The symbol lingered in his mind long after it had vanished from the wall. Raven Veyrin leaned against the cold brick of the alley, his breath steady but his thoughts racing. The city around him moved on, oblivious, but something felt irreversibly changed.
He traced the memory of the swirling sigil with his thoughts, each line burned into his memory with uncanny clarity. There had been a meaning in its design—something ancient, something deliberate. But what?
The man's words echoed in his mind. It's time.
Time for what? Raven didn't believe in destiny, but this… this felt different.
He pushed off the wall and walked back into the street, his steps slower than before. The crowds were thinning as morning edged toward midday. The shadows shrank, but the air still felt heavy with something unseen, as though the city itself was holding its breath.
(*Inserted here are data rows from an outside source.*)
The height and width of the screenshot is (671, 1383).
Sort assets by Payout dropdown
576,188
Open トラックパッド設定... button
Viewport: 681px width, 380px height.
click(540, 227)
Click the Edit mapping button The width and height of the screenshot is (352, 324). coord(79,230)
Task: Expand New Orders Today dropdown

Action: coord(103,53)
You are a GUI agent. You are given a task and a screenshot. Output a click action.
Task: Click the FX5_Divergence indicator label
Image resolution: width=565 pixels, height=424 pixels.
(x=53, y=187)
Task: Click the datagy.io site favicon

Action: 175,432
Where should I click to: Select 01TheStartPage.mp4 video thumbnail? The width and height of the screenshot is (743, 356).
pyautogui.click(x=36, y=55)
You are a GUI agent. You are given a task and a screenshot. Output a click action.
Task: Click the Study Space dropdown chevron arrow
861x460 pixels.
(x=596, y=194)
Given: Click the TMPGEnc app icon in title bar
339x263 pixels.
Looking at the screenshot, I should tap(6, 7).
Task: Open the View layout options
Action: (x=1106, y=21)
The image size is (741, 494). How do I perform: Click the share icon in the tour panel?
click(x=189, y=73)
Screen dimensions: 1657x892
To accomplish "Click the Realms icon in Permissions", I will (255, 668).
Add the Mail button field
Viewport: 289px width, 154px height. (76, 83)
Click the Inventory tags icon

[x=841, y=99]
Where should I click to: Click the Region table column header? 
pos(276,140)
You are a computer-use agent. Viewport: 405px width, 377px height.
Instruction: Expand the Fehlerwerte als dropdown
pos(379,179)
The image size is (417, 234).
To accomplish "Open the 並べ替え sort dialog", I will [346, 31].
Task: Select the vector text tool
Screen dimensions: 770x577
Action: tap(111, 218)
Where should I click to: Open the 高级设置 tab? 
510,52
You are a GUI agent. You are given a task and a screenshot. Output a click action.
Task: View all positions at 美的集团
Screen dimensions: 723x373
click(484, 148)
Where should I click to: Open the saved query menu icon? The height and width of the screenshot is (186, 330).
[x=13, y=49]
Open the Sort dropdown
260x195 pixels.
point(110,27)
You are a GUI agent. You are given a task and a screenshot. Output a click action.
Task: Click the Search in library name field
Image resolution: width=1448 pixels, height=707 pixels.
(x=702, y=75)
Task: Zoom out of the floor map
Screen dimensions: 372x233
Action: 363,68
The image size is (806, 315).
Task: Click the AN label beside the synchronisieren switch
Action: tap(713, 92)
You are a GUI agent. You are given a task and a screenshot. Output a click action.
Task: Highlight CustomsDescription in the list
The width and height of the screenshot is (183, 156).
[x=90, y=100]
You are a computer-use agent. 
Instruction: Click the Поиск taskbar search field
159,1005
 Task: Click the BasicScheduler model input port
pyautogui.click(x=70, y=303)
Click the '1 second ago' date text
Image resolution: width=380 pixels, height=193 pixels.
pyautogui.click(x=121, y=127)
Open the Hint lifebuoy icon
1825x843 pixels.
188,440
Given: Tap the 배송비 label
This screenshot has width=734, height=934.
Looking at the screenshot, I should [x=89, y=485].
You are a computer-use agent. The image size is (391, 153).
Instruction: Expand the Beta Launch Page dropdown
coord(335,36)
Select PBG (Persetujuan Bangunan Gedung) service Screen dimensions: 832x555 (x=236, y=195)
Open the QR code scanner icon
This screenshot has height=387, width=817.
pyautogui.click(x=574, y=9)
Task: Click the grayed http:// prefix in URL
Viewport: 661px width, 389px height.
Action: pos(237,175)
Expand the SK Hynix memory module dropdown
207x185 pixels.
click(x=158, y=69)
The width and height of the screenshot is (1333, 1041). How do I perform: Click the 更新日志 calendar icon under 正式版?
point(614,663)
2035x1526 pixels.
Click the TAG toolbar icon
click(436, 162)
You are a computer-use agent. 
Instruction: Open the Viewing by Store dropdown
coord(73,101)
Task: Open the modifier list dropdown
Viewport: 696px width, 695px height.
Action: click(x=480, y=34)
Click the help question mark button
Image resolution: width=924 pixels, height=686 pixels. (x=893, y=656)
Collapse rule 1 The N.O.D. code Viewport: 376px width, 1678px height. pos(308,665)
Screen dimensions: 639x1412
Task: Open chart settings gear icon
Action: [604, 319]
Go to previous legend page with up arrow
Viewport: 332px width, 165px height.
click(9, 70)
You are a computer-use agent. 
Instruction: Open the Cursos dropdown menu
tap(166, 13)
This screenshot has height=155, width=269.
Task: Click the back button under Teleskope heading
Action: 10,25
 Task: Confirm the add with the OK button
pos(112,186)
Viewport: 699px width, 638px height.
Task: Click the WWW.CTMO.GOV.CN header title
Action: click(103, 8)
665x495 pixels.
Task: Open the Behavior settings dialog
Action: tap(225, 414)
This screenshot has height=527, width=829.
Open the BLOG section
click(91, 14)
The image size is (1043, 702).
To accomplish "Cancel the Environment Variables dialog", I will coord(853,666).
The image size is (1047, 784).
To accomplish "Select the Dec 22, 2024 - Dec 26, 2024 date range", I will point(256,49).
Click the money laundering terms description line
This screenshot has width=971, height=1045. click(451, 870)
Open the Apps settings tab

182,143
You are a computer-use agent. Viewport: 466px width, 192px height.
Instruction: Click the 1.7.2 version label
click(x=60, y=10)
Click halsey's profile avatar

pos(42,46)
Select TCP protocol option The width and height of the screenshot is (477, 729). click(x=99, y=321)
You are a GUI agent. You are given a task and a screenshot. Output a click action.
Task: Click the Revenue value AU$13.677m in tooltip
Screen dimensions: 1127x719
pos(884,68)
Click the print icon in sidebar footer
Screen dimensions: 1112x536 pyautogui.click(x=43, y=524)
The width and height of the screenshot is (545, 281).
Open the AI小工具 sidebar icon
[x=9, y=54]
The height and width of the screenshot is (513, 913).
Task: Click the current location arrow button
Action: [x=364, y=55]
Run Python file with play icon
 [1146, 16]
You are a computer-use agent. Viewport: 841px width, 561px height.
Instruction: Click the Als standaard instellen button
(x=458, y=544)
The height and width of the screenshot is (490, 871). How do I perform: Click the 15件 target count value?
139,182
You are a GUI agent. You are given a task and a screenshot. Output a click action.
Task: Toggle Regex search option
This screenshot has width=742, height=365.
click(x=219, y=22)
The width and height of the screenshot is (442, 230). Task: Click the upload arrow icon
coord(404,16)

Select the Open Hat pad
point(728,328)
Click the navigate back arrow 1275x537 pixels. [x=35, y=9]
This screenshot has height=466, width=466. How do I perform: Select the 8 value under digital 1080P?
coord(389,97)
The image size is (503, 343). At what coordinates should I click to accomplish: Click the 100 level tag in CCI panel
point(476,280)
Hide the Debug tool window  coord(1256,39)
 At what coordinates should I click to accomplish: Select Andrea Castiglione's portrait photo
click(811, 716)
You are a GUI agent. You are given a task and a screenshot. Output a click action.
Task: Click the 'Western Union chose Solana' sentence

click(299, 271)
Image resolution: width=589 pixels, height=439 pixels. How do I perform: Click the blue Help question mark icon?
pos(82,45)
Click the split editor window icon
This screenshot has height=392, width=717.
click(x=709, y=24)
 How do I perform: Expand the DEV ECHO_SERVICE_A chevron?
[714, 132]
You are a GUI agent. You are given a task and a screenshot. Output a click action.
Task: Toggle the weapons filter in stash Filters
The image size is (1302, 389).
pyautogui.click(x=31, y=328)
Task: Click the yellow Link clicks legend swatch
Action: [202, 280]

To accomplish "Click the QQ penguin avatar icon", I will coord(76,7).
His instinct wasn't pulling him anymore, but it remained restless, buzzing faintly in the background. Watching. Waiting.
Raven hated waiting.
He turned a corner and slipped into a narrow café on the edge of the district, its windows fogged with steam from the brewing coffee. The bell above the door chimed softly, and the smell of roasted beans washed over him like a calming tide.
The barista, a young man with tired eyes, glanced up. "Back again?"
Raven nodded, offering a faint smile. "The usual."
As he waited, his gaze drifted toward the window. The city stretched out before him—familiar yet distant, as though something had shifted beneath its surface, unseen but undeniably present. His instincts stirred again, faint but insistent, like a whisper in the wind.
The coffee arrived, and Raven took a slow sip, savoring the warmth. His mind kept circling back to the alley.
The symbol. The man. The words.
None of it made sense. But that was what intrigued him the most.
He glanced at his reflection in the window, his eyes narrowing slightly. He would figure it out. He always did.
And whatever lay at the end of this new thread of fate, Raven Veyrin would be ready to meet it head-on.